What is the purpose of NaBFID?

• It aims to address market failures that stem from the long-term, low margin and risky nature of infrastructure financing.

• The government will provide the institution with grants and contributions, guarantees at concessional rates for foreign borrowings and any other concessions.

• The government has committed Rs 5,000 crore grant over and above Rs 20,000 crore equity capital.

• The government will also provide guarantee at a concessional rate of up to 0.1 per cent for borrowing from multilateral institutions, sovereign wealth funds, and other foreign funds.

• It will help fund infra projects under the National Infrastructure Pipeline (NIP) which envisages an investment of Rs 111 lakh crore by 2024-25.

• The DFI will remain outside the purview of CAG, CVC and CBI, a move aimed at enabling faster decision-making.

• The government expects the DFI to leverage this fund to raise up to Rs 3 lakh crore in the next few years.

Key functions of NaBFID:

• The institution shall have both developmental and financial objectives. 

• Among other things, this would include developing a deep and liquid bond market of international standards for long-term infrastructure financing in India including through widening of the issuer and investor base. 

• It would also facilitate the development of markets for interest rate derivatives, credit derivatives, currency derivatives and such other innovative financial instruments as may be necessary for infrastructure financing.

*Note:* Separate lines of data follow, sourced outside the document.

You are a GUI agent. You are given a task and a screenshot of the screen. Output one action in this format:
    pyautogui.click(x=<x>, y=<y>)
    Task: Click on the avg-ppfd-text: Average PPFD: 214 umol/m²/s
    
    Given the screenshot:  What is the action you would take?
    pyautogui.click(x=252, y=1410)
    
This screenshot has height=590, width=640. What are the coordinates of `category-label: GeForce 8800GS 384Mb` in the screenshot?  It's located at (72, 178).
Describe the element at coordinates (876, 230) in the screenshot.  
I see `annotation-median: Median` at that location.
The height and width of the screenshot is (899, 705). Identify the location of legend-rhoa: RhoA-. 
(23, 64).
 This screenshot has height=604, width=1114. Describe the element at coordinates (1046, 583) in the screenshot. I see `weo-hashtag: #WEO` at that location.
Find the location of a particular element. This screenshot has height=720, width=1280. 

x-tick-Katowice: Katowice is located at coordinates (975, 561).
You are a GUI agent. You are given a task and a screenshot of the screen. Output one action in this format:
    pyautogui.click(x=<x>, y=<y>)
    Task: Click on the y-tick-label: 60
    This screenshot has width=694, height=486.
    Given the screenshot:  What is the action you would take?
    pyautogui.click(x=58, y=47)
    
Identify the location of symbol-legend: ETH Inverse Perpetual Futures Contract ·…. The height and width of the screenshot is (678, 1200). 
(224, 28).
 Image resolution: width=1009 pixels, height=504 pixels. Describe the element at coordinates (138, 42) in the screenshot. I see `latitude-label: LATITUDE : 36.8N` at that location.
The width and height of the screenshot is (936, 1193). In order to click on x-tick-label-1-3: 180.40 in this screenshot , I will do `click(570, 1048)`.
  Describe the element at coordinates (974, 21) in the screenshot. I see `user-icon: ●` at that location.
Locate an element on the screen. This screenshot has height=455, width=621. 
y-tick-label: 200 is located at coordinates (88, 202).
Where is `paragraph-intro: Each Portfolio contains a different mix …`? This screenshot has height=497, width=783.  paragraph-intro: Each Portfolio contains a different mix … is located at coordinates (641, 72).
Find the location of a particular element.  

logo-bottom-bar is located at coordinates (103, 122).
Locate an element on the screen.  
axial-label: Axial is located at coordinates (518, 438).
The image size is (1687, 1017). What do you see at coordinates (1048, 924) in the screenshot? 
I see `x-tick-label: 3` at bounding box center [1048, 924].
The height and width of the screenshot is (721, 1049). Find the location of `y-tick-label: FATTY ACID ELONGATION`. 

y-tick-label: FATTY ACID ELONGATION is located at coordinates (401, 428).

• The financing objectives would involve establishing a credible framework that attracts equity investments from domestic and global institutional investors as well as debt investments, including green finance, from investors, aligned to their risk appetite and asset-liability profile, in order to cater the financing needs of the infrastructure sector.

• Overall, the institution shall provide a supporting, technology-enabled ecosystem across the life-cycle of infrastructure projects as a provider, enabler and catalyst for sustainable infrastructure financing in India with the backing of the government.